Life had not been fair to Heathcliff and now theories abound on why he acted the way he did. Through the discourses of the servants and later descriptions in the book, it has been supposed that Heathcliff was an illegitimate son of Mr. Earnshaw and guilt in the father prompts him to be exceedingly kind to his lost son, so much so that his legal heir, Hindley feels neglected. This is the seed of the first hurt in Heathcliff’s life. He hated tremendously hated by Hindley who doesn’t lose an opportunity to belittle the dark gypsy boy. Things take a turn for the worse when Mr. Earnshaw dies and Hindley takes charge only to banish Heathcliff into the life of a servant. This creates ground for the second hurt.
Heathcliff had not been born into riches but as a impressionable young boy had Mr. Earnshaw provide for him, he was loved and lived luxuriously till he was turned a mere servant. This might have affected his already weak psyche and he suffered from humiliation over his lost identity. To make matters worse, people started being overtly kind to him, the cook, the maid and the housekeeper. And it has been made obvious that Heathcliff does not take kindness as mere kindness but more as a sign of pity and he resented that. His origins are shrouded in doubt but whatever life he had, that of a gypsy boy, it had been tough that it matured the little boy and he came to trust no one.Mr. Earnshaw was a father figure and slowly he took a liking for Cathy, the boisterous younger daughter of Earnshaw.

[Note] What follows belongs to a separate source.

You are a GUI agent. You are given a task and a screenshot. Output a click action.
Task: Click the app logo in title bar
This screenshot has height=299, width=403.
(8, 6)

Cathy had a wild streak about her and being with Heathcliff ignited that further, the two would indulge in games and wild chases across the moor and when Mr. Earnshaw died, this companionship was taken away from Heathcliff when Cathy was forced to change into a lady. Not accustomed to change, Heathcliff didn’t take it too well and instead grew distant and colder. Cathy loved him fiercely and the only way she could devise to relieve him of his life or servitude was by marrying her rich suitor, Edgar and propelling Heathcliff with her money. Obviously, Heathcliff rejected this and it turned into the greatest hurt of his life, spurned by the only girl he had ever loved, the only surviving person who he cared for. Heathcliff ran away with revenge in his heart, blaming everyone else for his tragedy.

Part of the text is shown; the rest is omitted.